Les textes de Niqolah SEEVA ne prétendent cependant pas revendiquer un engagement socio-politico-environemmento-je-ne-sais-quo. Si engagement il y a, il est de nature plutôt poétique et utopique, ouvrant sur un champ du rêve délibérément tourné vers un futur fantasmé, évoqué notamment dans Time 1llusion. Après le 2032 de GONG, le 2049 du Blade Runner de Denis VILLENEUVE, voici le 2075 de Niqolah SEEVA ! (Notez comme l’échéance ne cesse de s’étirer d’une vision artistique à l’autre !)

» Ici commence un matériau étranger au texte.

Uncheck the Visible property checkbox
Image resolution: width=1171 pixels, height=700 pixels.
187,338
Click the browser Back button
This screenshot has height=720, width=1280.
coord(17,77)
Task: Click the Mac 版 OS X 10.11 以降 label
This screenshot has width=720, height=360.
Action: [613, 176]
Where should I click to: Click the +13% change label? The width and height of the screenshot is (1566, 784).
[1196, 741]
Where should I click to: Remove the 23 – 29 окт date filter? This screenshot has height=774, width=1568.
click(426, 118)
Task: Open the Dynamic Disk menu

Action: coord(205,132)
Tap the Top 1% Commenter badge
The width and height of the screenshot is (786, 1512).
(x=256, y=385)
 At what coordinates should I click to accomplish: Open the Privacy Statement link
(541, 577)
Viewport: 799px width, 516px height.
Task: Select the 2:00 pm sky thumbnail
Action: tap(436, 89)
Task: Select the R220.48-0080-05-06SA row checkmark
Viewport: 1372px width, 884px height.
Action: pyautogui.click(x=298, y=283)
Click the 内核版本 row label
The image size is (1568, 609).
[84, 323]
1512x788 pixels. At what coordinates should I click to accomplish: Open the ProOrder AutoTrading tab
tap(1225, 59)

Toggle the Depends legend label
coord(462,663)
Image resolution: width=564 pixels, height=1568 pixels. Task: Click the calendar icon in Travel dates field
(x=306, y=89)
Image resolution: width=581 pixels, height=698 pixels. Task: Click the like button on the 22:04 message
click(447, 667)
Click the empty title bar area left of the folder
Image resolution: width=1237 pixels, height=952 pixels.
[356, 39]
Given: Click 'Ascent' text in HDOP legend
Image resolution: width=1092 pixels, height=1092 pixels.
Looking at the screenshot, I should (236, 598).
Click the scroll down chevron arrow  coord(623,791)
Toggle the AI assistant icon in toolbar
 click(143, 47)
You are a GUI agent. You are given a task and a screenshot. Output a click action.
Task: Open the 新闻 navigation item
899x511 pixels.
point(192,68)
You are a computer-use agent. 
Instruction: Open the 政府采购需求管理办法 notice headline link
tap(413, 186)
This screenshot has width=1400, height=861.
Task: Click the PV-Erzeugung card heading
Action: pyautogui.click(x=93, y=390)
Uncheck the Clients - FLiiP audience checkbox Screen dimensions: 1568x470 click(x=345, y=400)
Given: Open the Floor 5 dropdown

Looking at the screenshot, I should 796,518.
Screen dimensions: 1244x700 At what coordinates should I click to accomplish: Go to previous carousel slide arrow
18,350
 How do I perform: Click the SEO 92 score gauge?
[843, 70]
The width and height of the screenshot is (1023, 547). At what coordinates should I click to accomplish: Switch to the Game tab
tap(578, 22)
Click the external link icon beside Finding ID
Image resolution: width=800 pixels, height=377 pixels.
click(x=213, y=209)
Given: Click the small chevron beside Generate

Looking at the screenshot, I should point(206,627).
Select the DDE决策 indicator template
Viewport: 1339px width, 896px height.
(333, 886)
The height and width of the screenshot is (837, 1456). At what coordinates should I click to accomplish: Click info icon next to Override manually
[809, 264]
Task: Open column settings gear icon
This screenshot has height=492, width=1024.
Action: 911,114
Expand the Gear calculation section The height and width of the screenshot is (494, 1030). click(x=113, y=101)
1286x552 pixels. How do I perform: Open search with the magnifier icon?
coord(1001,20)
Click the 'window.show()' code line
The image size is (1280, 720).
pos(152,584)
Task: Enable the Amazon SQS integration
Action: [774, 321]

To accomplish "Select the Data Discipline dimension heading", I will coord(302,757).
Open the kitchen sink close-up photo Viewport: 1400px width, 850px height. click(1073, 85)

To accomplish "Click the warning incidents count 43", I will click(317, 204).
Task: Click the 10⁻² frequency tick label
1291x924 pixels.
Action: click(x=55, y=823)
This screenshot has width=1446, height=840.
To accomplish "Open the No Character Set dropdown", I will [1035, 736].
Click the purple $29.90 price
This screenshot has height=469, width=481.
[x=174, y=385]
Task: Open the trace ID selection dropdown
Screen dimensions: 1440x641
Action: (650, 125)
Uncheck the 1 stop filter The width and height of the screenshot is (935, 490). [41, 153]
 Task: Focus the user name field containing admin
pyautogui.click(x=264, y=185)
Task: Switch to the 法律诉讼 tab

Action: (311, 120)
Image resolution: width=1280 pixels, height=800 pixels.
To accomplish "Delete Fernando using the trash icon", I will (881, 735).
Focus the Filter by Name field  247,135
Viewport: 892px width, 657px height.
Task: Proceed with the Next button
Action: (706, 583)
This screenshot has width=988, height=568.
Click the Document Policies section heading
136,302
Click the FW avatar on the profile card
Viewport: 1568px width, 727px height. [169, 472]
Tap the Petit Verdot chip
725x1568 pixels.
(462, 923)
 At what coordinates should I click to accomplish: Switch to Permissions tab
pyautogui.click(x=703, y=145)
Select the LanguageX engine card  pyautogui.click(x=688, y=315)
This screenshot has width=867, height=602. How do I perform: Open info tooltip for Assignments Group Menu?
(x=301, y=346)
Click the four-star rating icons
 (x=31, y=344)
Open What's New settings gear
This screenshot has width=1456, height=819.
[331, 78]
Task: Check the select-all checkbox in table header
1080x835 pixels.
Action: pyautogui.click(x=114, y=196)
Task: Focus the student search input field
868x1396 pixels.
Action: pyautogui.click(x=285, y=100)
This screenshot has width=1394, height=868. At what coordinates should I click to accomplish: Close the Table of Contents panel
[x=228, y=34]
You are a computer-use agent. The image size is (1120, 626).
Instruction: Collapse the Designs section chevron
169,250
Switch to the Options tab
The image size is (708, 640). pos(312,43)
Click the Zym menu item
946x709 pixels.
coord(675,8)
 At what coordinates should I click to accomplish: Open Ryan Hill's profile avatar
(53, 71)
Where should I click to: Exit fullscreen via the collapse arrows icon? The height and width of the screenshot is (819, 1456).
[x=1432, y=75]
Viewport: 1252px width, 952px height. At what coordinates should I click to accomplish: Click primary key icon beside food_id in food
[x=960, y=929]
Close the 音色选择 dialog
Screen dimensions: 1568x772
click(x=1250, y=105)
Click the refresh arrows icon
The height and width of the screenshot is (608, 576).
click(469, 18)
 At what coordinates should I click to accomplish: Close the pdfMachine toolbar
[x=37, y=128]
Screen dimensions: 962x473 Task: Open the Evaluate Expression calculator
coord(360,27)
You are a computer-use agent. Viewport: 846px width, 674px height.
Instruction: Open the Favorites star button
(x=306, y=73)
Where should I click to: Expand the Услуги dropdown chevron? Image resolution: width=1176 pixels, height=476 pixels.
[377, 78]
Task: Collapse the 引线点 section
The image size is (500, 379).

Abreuvé de traditions d’hier, véritablement conçu ici et maintenant, mais tourné à la fois vers demain et là-bas, 3NE passera certainement de prime abord pour un OVNI, bien qu’il soit sustenté de langages musicaux typiques de notre bonne vielle Terre, d’harmonies microtonales en traitements électro-acoustiques impulsés de vibrations rock. L’ébriété sonore dont fait montre Niqolah SEEVA et son HYBRID ORCHESTRA est confraternelle dans l’âme. Et comme le suggère la splendide illustration de pochette réalisée par Michel CARDON, 3NE est un agrégat de lucioles sonores habilitées à éclairer le chemin buissonnier de tout pèlerin harmonique qui cherche à élargir son écoute et son regard.